Some thought that the referee showed commendable common sense, but I take the view that any official demonstrating reluctance to apply the laws of the game and who enters into a cosy conspiracy with the managers and players does the game and his lesser colleagues a disservice.
Kaye should not be made a martyr by the FA because he will not have been the first culprit, if the case is proven, merely the first where action is taken after many years of managers wanting an anything-goes tolerance in friendlies, particularly pre-season.
The root cause of the wholesale substitutions and the casual disdain for the captain's armband by Sven Goran Eriksson's England can be traced back to this mentality, too. Had Viduka been sent off by Kaye, he would have received an automatic three-match suspension for violent conduct and been unavailable for selection by his manager, Peter Reid, for Leeds's opening three matches of the Premiership season.
One Select Group referee expressed reservations to me the other day about the way they have been told by the Premier League's head of referees, Philip Don, to maintain strict control by using yellow cards if necessary. Presumably, now he himself is established on the élite list, he would prefer to rely on his personality and man-management. By and large, however, the cautionable offences are mandatory and if an aspiring referee on the parks has to show the yellow card to a player who gives him a mouthful, why shouldn't those who appear on our television screens?
Referees can court short-term popularity by adopting a man-of-the-people common sense, but it comes at the expense of consistency and the game itself.
Where Don is undoubtedly correct is in insisting that at long last referees get the easiest law in the book right: taking a penalty kick. There are two things to monitor and two officials to carry out the task. The players, with the obvious exception of the taker and the goalkeeper, have to remain outside the penalty area and the goalkeeper must not come forward off his line.

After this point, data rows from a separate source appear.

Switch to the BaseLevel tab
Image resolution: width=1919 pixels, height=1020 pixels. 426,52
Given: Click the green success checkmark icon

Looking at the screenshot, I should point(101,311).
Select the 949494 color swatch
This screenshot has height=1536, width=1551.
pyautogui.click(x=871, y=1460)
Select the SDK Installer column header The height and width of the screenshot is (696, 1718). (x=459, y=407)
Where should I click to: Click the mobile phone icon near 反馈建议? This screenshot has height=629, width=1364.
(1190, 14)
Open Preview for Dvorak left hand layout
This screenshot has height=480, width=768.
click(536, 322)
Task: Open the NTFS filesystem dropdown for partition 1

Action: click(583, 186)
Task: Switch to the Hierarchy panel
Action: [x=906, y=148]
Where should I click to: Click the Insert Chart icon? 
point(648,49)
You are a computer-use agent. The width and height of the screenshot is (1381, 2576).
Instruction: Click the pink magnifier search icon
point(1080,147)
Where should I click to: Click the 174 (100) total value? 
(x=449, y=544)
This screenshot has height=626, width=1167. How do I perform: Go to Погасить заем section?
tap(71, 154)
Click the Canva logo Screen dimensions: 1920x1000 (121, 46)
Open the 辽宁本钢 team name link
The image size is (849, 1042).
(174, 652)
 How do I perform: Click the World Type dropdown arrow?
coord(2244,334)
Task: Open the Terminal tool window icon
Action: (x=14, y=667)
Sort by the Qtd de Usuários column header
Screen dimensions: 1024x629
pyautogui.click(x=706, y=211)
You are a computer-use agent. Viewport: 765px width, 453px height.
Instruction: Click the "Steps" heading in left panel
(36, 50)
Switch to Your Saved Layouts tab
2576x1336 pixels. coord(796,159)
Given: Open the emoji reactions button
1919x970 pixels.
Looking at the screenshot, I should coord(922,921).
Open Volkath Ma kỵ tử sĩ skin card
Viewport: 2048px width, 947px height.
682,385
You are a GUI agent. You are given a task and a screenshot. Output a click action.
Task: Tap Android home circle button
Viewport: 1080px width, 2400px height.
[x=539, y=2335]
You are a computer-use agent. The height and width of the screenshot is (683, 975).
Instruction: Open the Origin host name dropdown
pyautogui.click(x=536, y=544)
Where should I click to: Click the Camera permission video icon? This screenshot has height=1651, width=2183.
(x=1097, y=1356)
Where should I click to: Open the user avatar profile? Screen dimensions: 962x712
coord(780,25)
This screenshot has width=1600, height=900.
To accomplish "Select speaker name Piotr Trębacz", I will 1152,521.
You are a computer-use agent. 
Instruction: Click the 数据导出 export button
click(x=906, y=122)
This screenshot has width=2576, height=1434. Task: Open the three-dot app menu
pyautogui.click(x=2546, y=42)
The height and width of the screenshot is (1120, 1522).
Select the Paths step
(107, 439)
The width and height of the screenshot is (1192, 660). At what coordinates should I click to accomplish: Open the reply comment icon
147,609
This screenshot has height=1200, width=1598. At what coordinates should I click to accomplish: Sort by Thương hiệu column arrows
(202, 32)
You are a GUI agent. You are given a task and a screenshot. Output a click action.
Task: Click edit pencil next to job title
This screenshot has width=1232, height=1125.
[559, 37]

I can count on the fingers of one hand the number of penalties I have seen taken correctly since the law was changed to allow the goalkeeper to move along the line 10 years ago.
Milan were helped to the Champions' League title by an outrageous piece of cheating by their goalkeeper, Nelson Dida. In the penalty shoot-out at the conclusion of the final against Juventus, Dida was almost on top of Paolo Montero when the Uruguayan defender took his kick and was thus able to block it more easily than had the officials not allowed him to break the law by narrowing the angle.
The Premier League's directive for the new season includes an instruction that the penalty kick law must be properly applied. If a goalkeeper saves a penalty by moving off his line, the kick must be re-taken.
Turning to off-field matters, it was interesting to note that reports of increased financial prudence by clubs and general tightening of belts in the harsh football economy (one area of west London excepted) followed closely upon the appointment by the FA of Kate Barker, a member of the Bank of England Monetary Policy Committee, to head a new finance advisory committee.
The committee, to comprise representatives of the FA, the Premier League, the Football League, the county associations and possibly independent nominees of Barker herself, will have no investigative powers, which will remain with the FA's compliance unit, but will seek to prevent clubs getting into financial difficulties, and consider best practice and issues relating to the financial governance of the game.
It may be asked to examine the thorny topic of whether directors and owners should be subject to the "fit and proper persons" criterion. The committee's remit has been described by the FA as "broad brush".
Barker, a Stoke City supporter, will bring a considerable degree of brainpower to the corridors of power. Anyone capable of delivering a 20-page address to the Manchester Statistical Society on the perils of inflation, and conducting a review of issues affecting housing supply for Chancellor Gordon Brown, is no doubt capable of framing some recommendations which will improve football's finances.
She will be able to bring to bear her experience on the Monetary Policy Committee, whose task is to recommend UK interest rate changes, and as a member of the Independent Football Commission. In business, she believes in self-regulation.